Who in their right mind would be comfortable dating the co-CEO of the company they worked for? He was my boss.

But we had a past. We gave this a shot once before.

After the party at The Plaza last summer, he’d convinced me to go home with him. It didn’t take much. I’d had my eye on him for months, and our constant flirting at work was one of the better parts of my day. But then, when he showed up to the partywith Amanda, I was hurt. I knew we couldn’t go to the event together, but I also didn’t know he was still seeing her.

I’ll call it what it was. I was jealous.

And it was intense. That was when I knew it was more for me. More than just our casual flirtations across my desk each morning. We were getting to know each other during those moments. They weren’t the deepest of conversations, but they meant something to me.

Turned out they did to him as well. Because we connected that night. In more ways than one.

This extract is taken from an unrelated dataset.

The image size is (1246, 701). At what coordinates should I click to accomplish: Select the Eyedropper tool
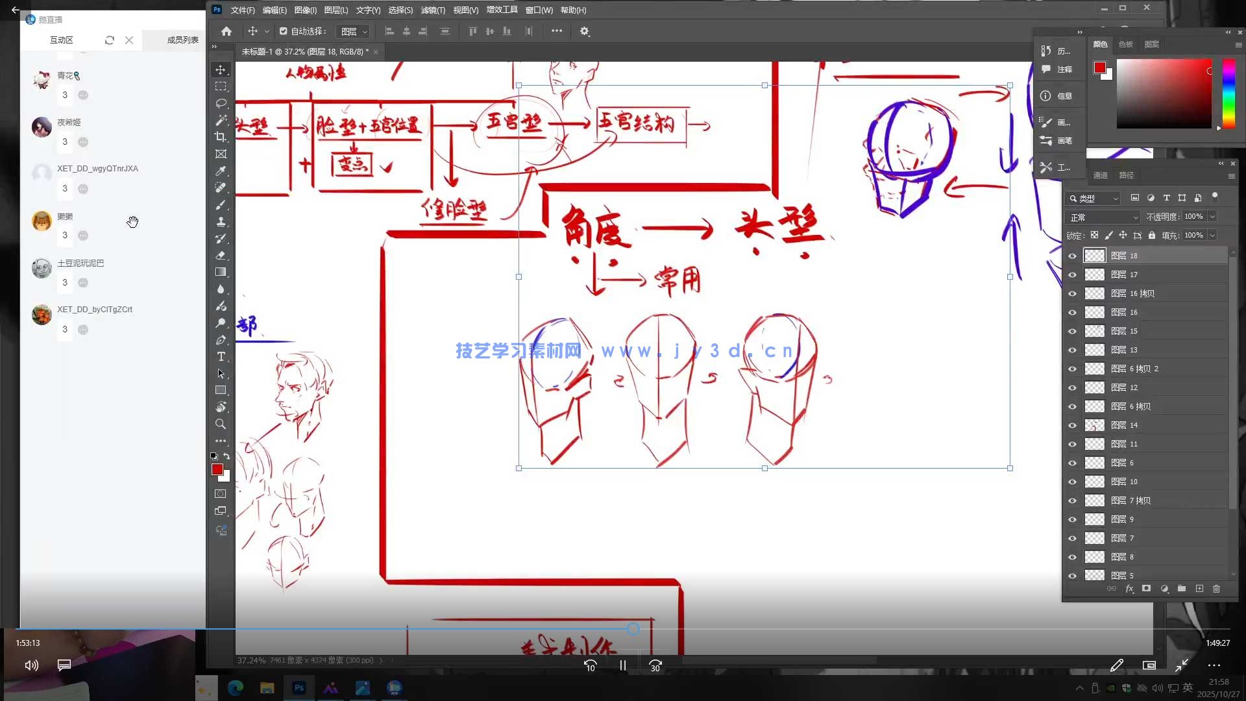221,171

We were different in so many ways. In our upbringing. In the way we lived our current lives. And that created its own set of problems, at least for me.

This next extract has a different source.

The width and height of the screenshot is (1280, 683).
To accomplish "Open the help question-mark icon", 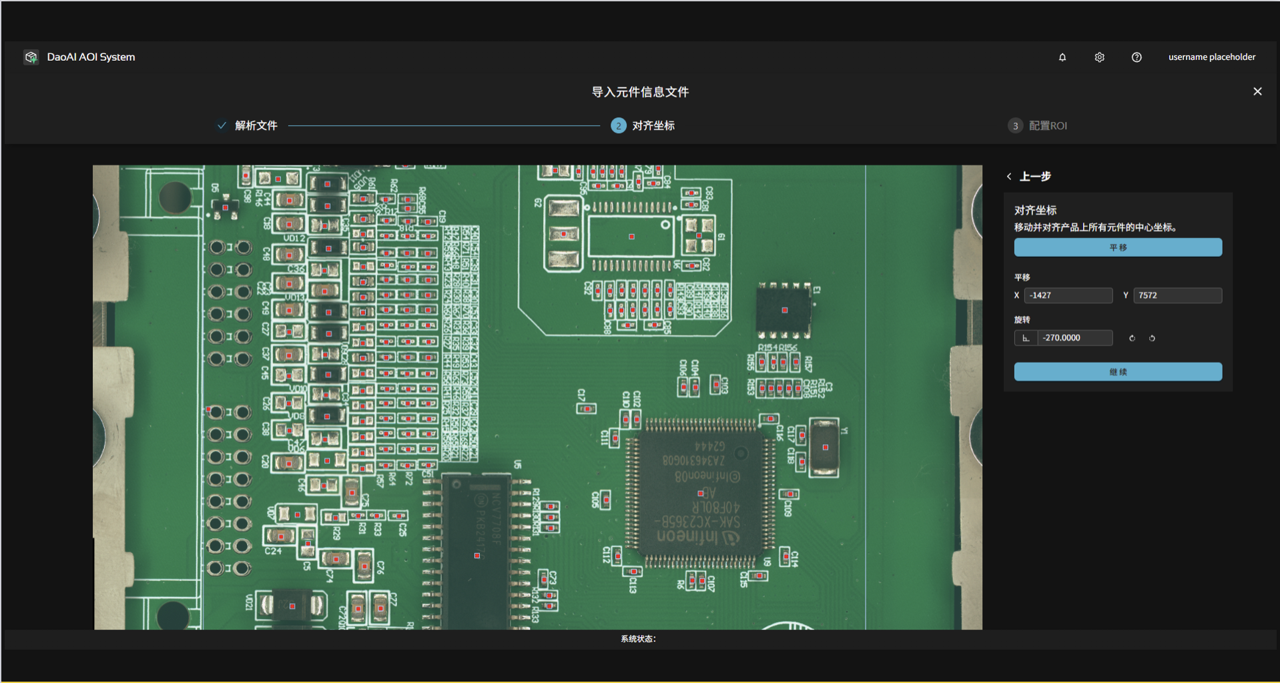I will (1136, 57).
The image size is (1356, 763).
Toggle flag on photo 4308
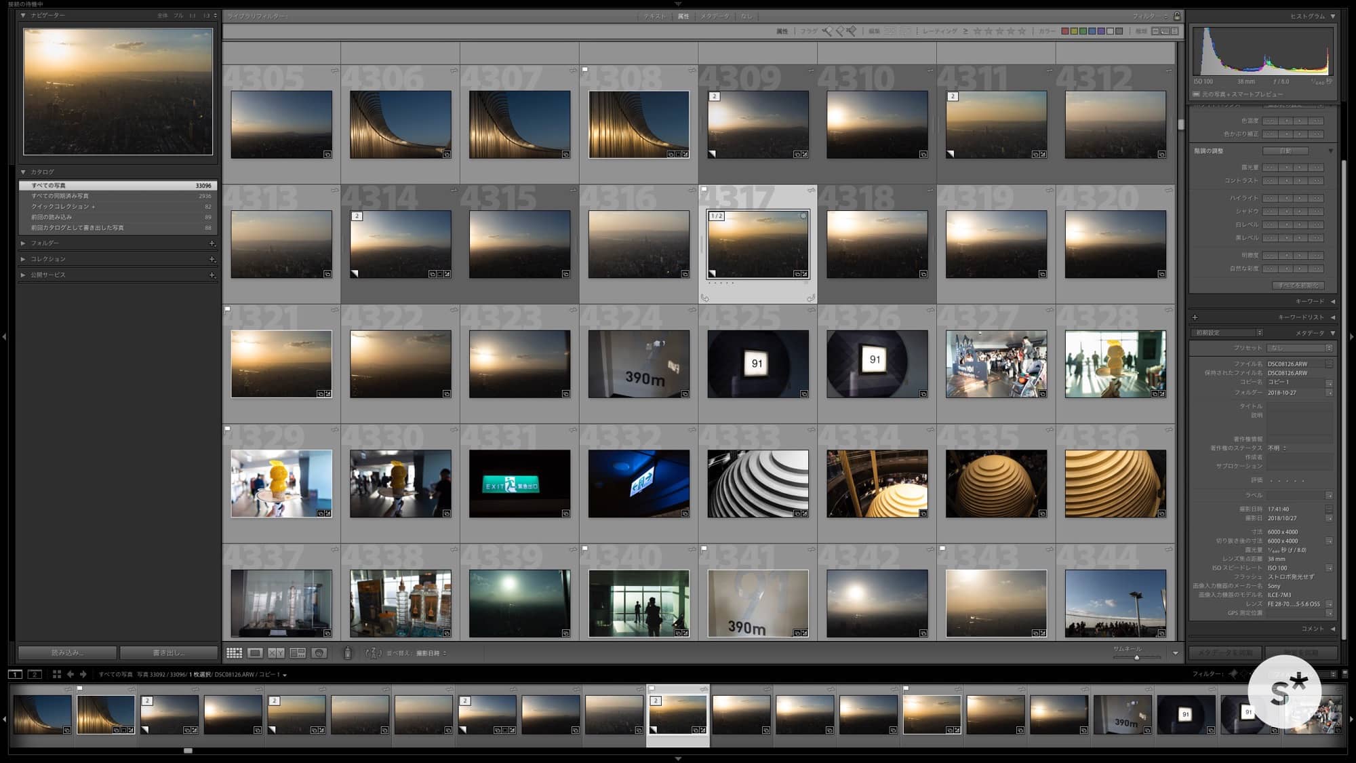tap(585, 69)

“My place is nothing like yours, is it?” I scanned my tiny space.

His apartment, rather his penthouse, was on Fifth Avenue on the Upper East Side, looking over Central Park. Slightly different from my living quarters.

“So?” he asked. “What does that matter?”

As I peered out the window onto the street of my neighborhood, I wondered if he was right. I loved my apartment, my neighborhood.

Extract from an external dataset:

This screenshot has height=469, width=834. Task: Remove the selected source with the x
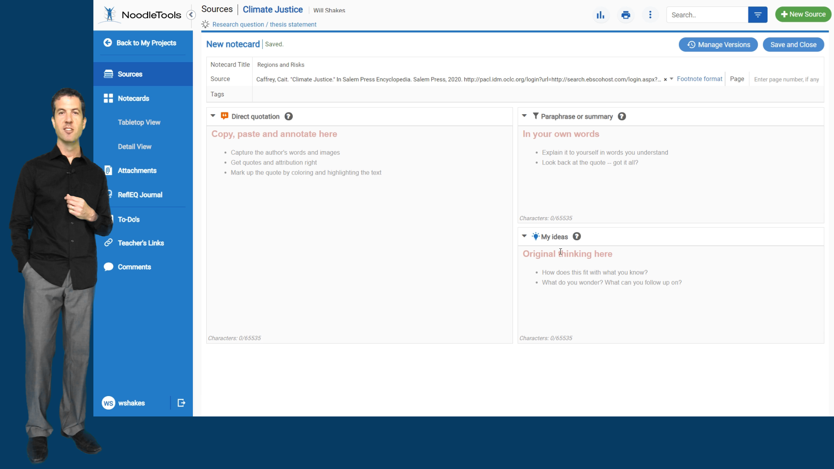pos(665,79)
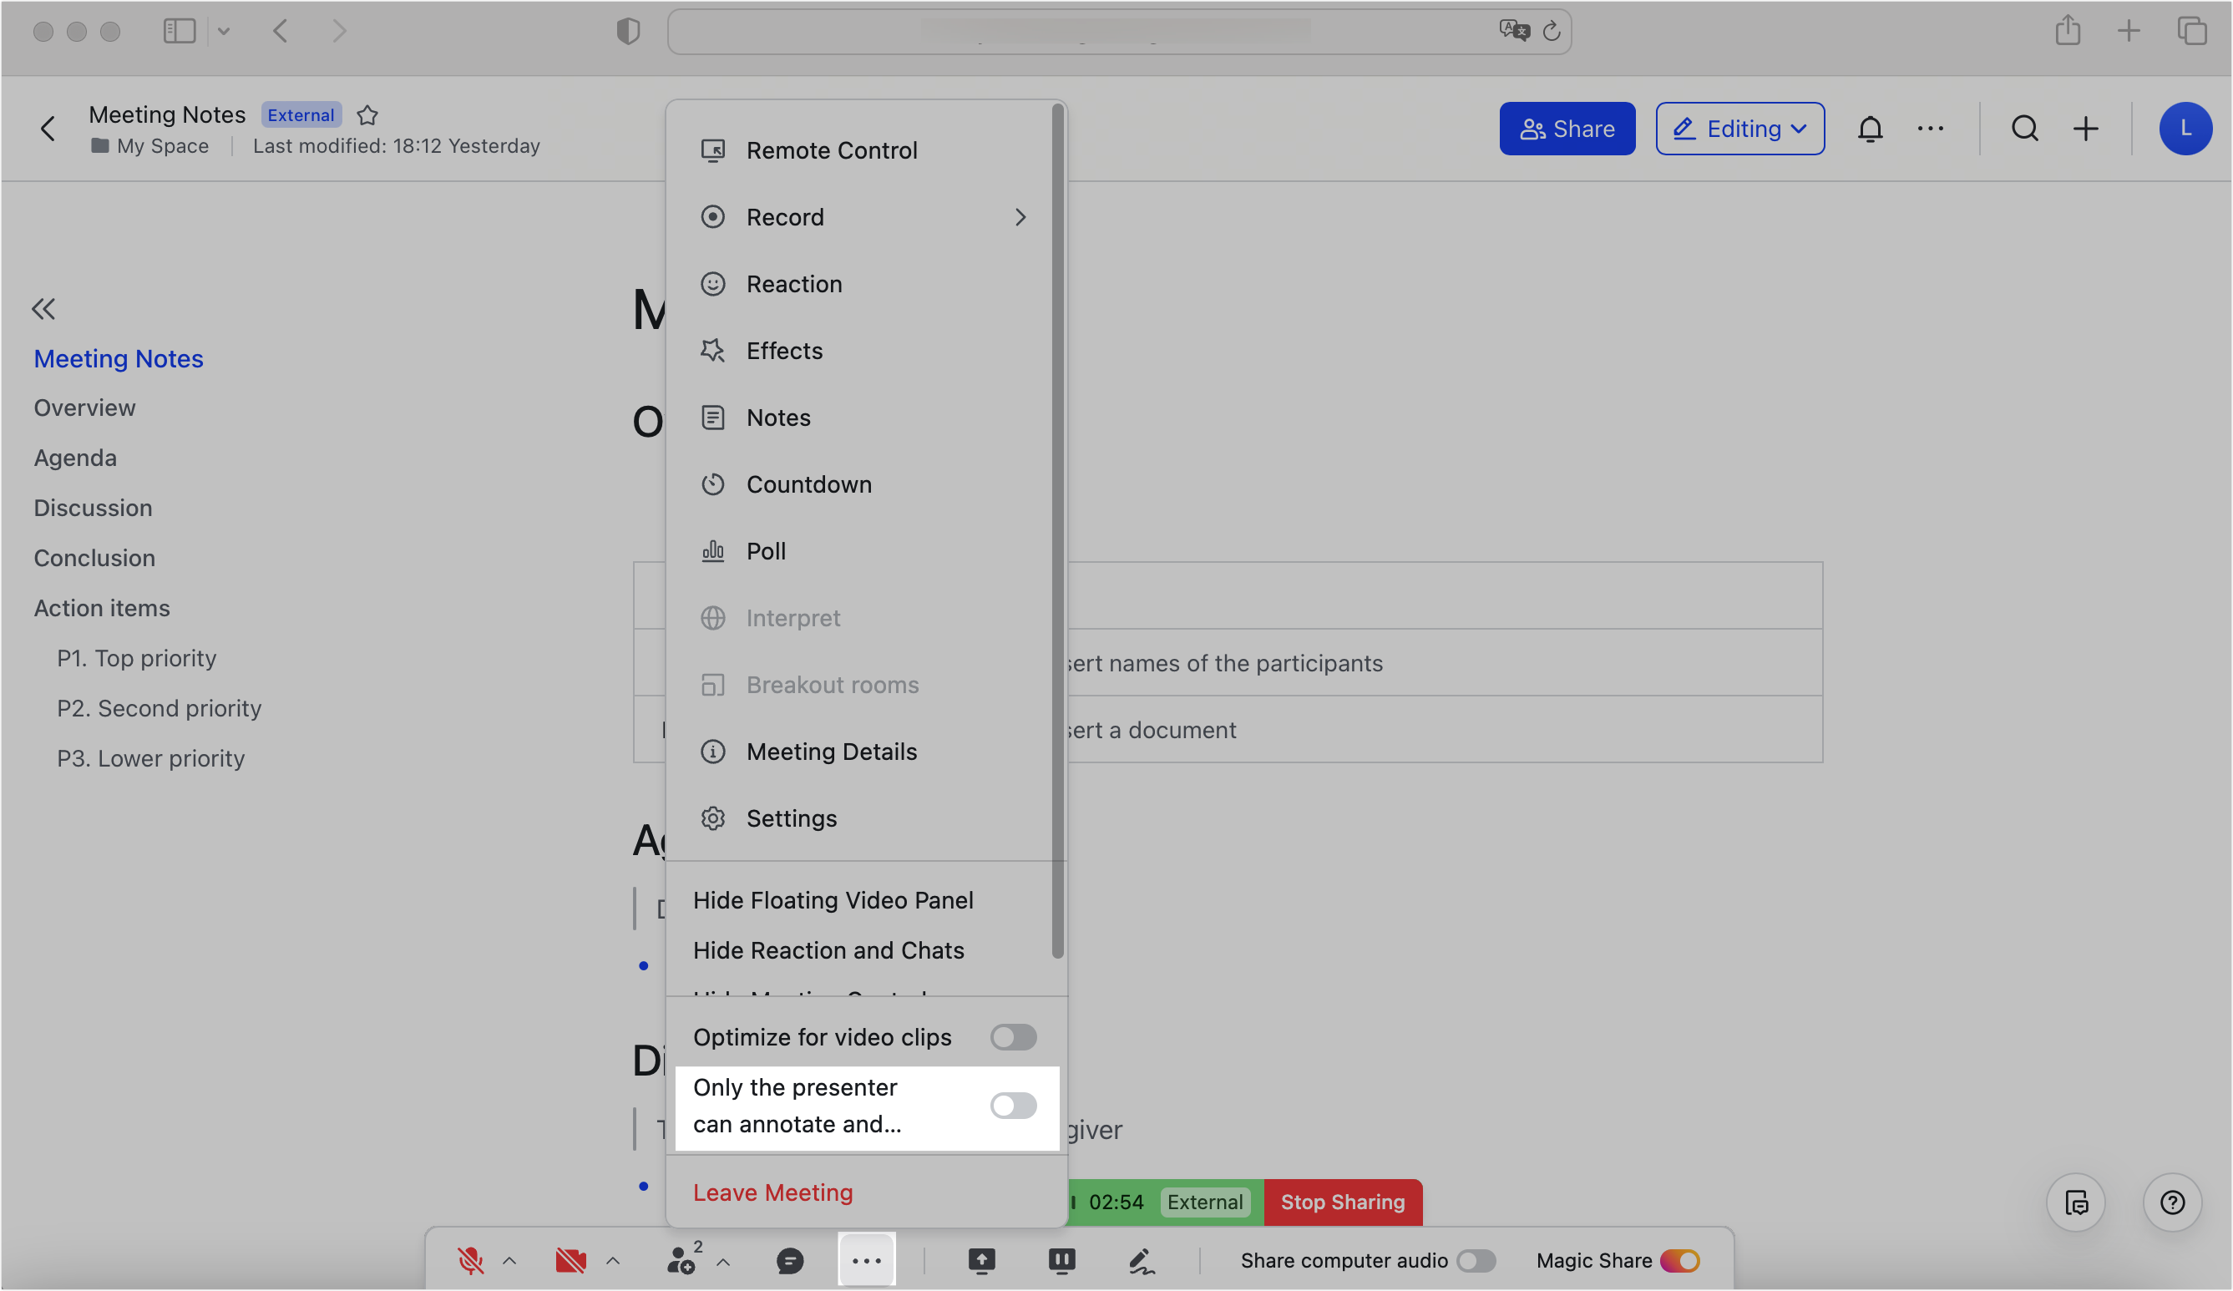The image size is (2233, 1291).
Task: Open the participants panel icon
Action: (x=681, y=1260)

“There’s a lot you don’t know about me, Chase. I wasn’t brought up like you. I don’t come from much.”

As he came up behind me, I could tell he wanted to hold me. His finger drifted along my arm. When I didn’t shrug him off, his finger hooked mine, giving it a gentle tug.

That always melted my heart.

He wrapped his body around me. It always felt good to be in his arms as he held me tight. I felt safe, protected. That was always something I craved growing up. Still did.

“Well, why don’t you fill me in. Tell me something about your childhood,” he said.

Oh man, where did I start? I wasn’t sure how much I truly wanted to tell him or if he really wanted to know the whole truth. Guiding him back to the couch, I sat us down. I knew I’d need to be sitting for this.

“I grew up in a shithole town in rural Ohio. We really didn’t have much money, so I had to work from the time I was thirteen or fourteen to help out, babysat mostly. But my money went to help pay the bills, rent, and food, not for me to go to the movies or the mall with friends.”

Chase held my hand, rubbing the back of it like he usually did. I refused to look his way, though, not wanting to see the potential look of pity he might give me.

“We have one thing in common,” I told him. The irony was evident in my voice. “We both have a parent who deserted us. My dad left us when I was three, I think. He, uh, was an addict and took off one day. We never knew what happened. My mom didn’t care enough to try and figure it out. At least that’s what she told me when I got older.”